Charlotte Saliou, attachée de presse, a interviewé Benjamin Tortiger : « Le parallélépipède allongé crée une résonance chromatique et structurelle avec le retable de cuivre et croise la verticalité du ciborium pour cadrer impérativement le regard dans l’axe majeur de l’allée centrale. Ouverte face à l’assistance, la coque d’acier plié de l’ambon fait écho au jeu des facettes de l’abat-voix de la chaire. La « Parole » n’y vient plus d’en haut mais arrive comme une contribution à l’acte d’élévation ».

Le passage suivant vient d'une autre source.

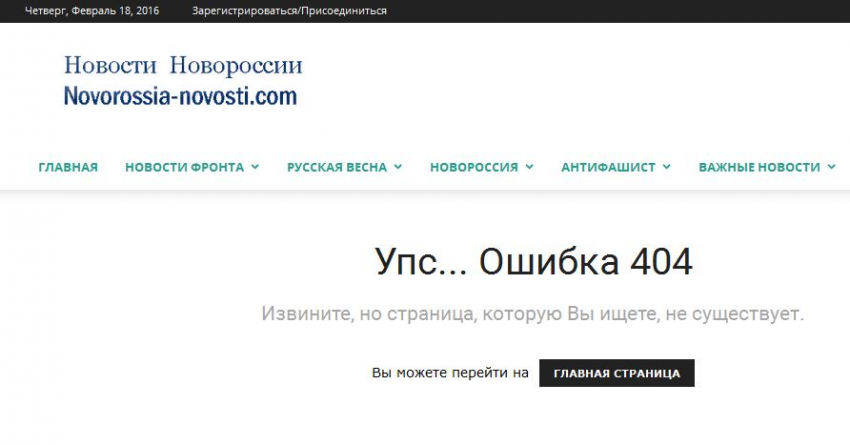This screenshot has height=445, width=850.
Task: Click the Упс... Ошибка 404 heading
Action: [533, 263]
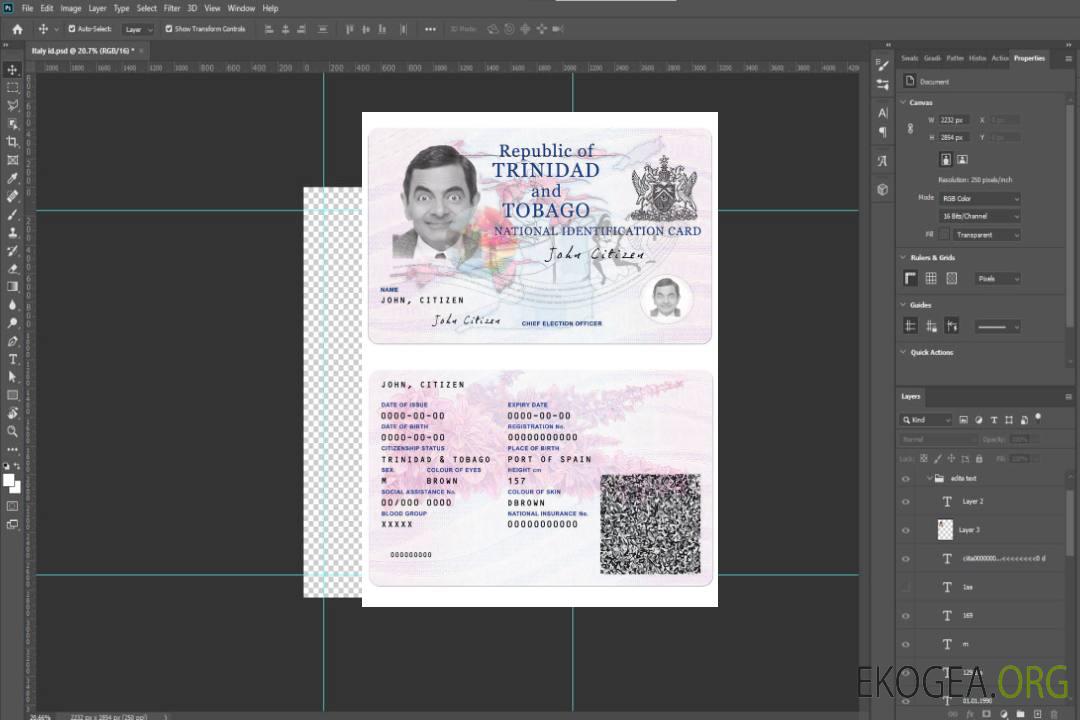The width and height of the screenshot is (1080, 720).
Task: Open the 16 Bits/Channel dropdown
Action: [979, 216]
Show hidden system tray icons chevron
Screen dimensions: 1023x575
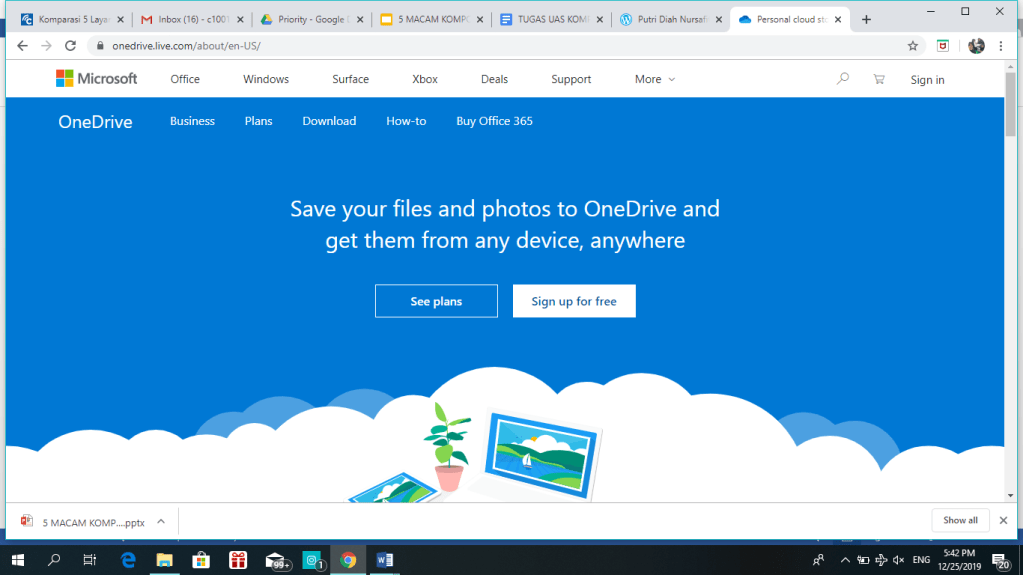[x=845, y=560]
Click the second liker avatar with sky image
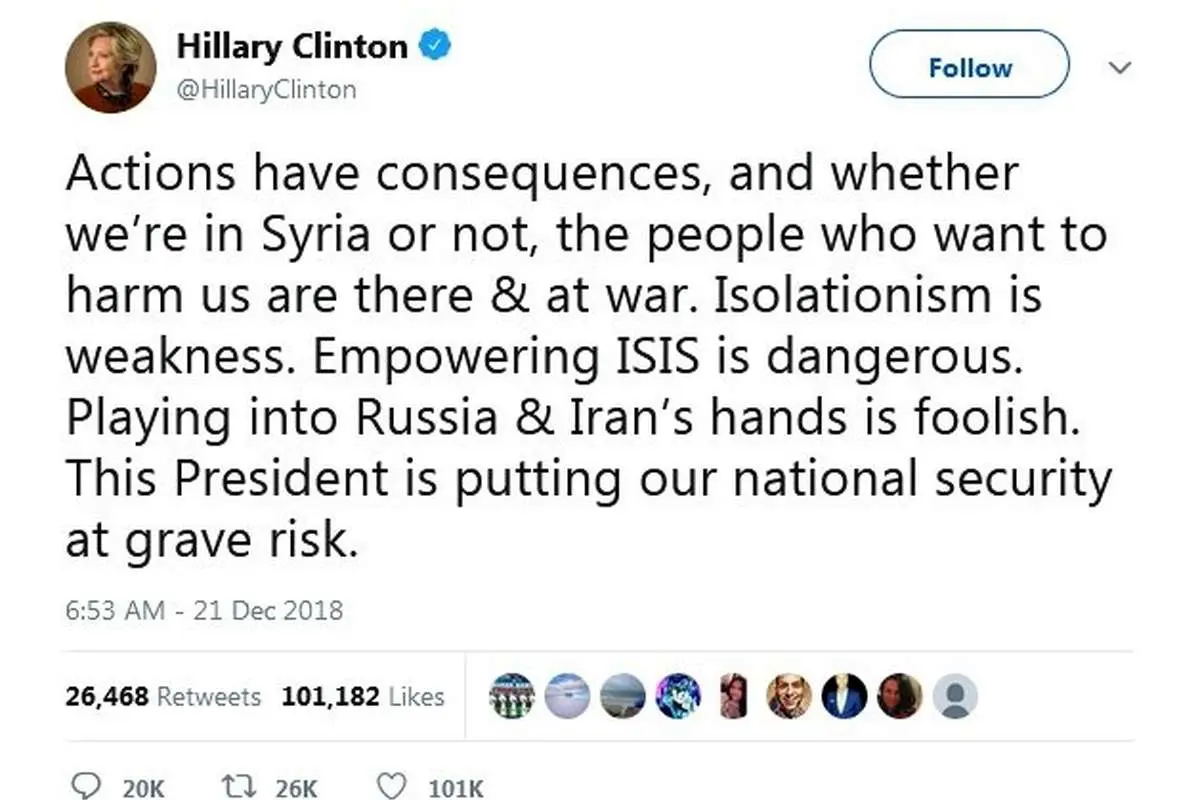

Introduisant d’autres valeurs, sa technicité et sa logique, Benjamin Tortiger revisite l’esthétisme habituel. Nous sommes néanmoins dans la demeure de Dieu. Les codes du design s’enrichissent de contraintes nouvelles, celles dictées par la tradition ecclésiastique. En les réinterprétant, en se les réappropriant, le design acquiert une richesse supplémentaire et l’église se dote d’une aura plus moderne. Autel et ambon se fondent dans une composition globale, l’animent subtilement et discrètement. Ces pièces existent pour diffuser la parole divine relayée par l’homme d’Eglise. Elles ne sont donc pas à proprement parlé, des objets « spectacle »
La présence de cet ensemble procure une sensation d’autorité. L’originalité de cette création existe, grâce entre autres, à cette impression laissée, comme si la présence de cet ensemble, ici, devant nous, nous était naturelle. Le sens premier n’est pas affaibli ni même déformé : « L’autorité » ecclésiastique subsiste mais elle nous surprend par sa douceur.
Cette force incarnée avec malice et poésie nous accompagne au Saint-Esprit.